I know, I know. Ain’t nobody got time for that. Also, nobody reats the manual anyways right? But I’ll try my best. So one aspect that will be new for me during this series is writing tests and more than the bare minimum documentation for the parts we go over. New in the sense, that for some of the parts of bayesim, I am not sure how to test them at all. But That is a problem of future me (👋, love you). Similarly, if I want bayesim to be useful to others I need to write documentation that helps potential users with the whole usening thing. It probably is a lot easier to use something if you not only built it but it’s past three versions. One aspect that I want to look into a little more is that our tools are always educational in the sense that they shape our behavior based on the things they support. The whole “if all you have is a hammer, all problems look like nails” thing. (if you use SPSS for example, you probably think modeling and creating figures are a rusty axe stuck in your leg, fair). So I might want to spend some time reading up on the best practice papers I mentioned earlier to see if if bayesim can at least avoid some obvious pitfalls.
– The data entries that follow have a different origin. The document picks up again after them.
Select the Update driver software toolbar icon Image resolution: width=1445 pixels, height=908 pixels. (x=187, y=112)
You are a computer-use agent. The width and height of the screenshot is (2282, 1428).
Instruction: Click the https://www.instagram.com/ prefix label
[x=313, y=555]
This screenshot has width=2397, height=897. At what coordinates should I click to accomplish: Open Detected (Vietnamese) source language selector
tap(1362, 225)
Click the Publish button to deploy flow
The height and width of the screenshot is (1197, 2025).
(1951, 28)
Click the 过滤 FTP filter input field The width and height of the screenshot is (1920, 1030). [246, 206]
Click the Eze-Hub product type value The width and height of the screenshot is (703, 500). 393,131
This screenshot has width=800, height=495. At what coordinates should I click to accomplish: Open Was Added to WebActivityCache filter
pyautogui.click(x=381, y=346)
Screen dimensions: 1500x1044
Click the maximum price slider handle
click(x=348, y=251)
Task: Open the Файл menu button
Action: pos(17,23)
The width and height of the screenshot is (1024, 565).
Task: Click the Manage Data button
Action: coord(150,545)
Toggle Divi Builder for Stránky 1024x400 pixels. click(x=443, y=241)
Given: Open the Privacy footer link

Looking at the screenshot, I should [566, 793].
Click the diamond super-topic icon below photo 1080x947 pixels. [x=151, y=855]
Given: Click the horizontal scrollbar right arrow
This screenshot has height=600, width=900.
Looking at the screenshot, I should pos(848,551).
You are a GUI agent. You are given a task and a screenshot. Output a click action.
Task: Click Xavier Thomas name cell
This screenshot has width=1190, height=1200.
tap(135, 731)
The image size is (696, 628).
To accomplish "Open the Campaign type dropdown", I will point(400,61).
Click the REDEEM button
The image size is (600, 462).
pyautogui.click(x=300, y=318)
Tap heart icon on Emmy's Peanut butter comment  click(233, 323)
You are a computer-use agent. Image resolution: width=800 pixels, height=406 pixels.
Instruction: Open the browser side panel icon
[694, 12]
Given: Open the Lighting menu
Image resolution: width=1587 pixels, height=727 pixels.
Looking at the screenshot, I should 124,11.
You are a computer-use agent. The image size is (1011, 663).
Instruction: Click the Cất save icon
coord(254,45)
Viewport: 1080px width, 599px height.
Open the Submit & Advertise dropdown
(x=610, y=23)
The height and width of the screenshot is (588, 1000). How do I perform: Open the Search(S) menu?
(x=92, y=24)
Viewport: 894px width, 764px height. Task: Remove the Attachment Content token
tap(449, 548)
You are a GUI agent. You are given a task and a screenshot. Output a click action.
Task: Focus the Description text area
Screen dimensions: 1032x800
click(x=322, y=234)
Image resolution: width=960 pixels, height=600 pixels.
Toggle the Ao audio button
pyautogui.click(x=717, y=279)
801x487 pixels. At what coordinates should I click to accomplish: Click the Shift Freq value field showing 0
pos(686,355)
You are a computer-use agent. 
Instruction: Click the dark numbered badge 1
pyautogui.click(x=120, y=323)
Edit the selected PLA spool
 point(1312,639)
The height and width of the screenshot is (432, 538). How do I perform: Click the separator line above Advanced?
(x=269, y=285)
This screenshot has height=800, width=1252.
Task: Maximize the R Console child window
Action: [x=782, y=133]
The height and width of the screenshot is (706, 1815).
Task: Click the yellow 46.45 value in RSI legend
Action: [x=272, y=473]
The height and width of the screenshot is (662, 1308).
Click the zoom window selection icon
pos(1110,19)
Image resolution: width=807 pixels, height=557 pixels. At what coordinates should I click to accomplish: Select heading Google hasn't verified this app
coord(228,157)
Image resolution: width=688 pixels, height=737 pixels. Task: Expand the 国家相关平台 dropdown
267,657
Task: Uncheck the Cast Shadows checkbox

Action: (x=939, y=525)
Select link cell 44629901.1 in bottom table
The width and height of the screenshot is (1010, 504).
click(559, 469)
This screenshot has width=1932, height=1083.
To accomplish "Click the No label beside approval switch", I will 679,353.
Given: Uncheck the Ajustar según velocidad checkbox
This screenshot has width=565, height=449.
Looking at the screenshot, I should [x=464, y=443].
But ultimately, I want tests and CI for all things where I can make it work and documentation for everything users might find helpful. Long way to go but what else should I do with my time right? (If this is my last post you know that my supervisor reads my blog.)

Architecture

Going back to the basic depiction of a simulation study flow from above, in code this could look something like the following, where we would just need to feed each function additional parameters about their respective jobs:

for (data_conf in data_conf_list) {
  dataset_list <- gen_dataset(data_conf)
  for (dataset in dataset_list) {
    for (model_conf in model_conf_list) {
      fit <- fit_model(dataset, model_conf)
      metrics <- calculate_metrics(fit, metric_list)
    }
  }
}

which is basically the current architecture of bayesim. With some fun sparkles on top to shave of some runtime here and there, like parallelization or reusing compiled model files. I have written multiple versions of the functions I drafted above and we will look at them in more detail throughout this series. For now, lets just keep this basic structure in mind (or please poke me if there is a better way). One drawback of the nested nature is that it not realy helping composability. Imagine instead something like this:

simulate_dataset(...) %>%
fit_model(...) %>%
calculate_metrics(...)

which would make it much easier to replace individual parts of the pipeline or rearrange them, eg using the calculated metrics as input for another round of dataset generation. One problem that I encountered when thinking about this version was that it made parallelization harder. In the first version you can parallelize one of the loops and all sub-loops are automatically running in parallel that way. In the second version, functions can only be parallelized individually. In addition, the second version requires that all results from one functions are handed over to the next function at the same time. This can increase memory usage fast (ask me why I feel like 64GB of RAM is not enough). So while I would like this kind of composability, I don’t see how to make this happen in a usefull manner.

So the loopy version it is for now.

I’d rather keep this intro post short and not dive into the technicalities of individual parts as well so I will leave you with a gist of how we built the configuration for our simulation study that fits around one million models (there is a second one for the other half of equql length). Sure, it took time to build bayesim and get all the parts right but oh my is it satisfying if you build a few data.frames with 250 lines of R code and a week later you have 250MB .rds file of results in your inbox :)

Until next time, cheers.

References

Kelter, Riko. 2023. “The Bayesian Simulation Study (BASIS) Framework for Simulation Studies in Statistical and Methodological Research.” Biometrical Journal, 2200095.
Morris, Tim P, Ian R White, and Michael J Crowther. 2019. “Using Simulation Studies to Evaluate Statistical Methods.” Statistics in Medicine 38 (11): 2074–2102.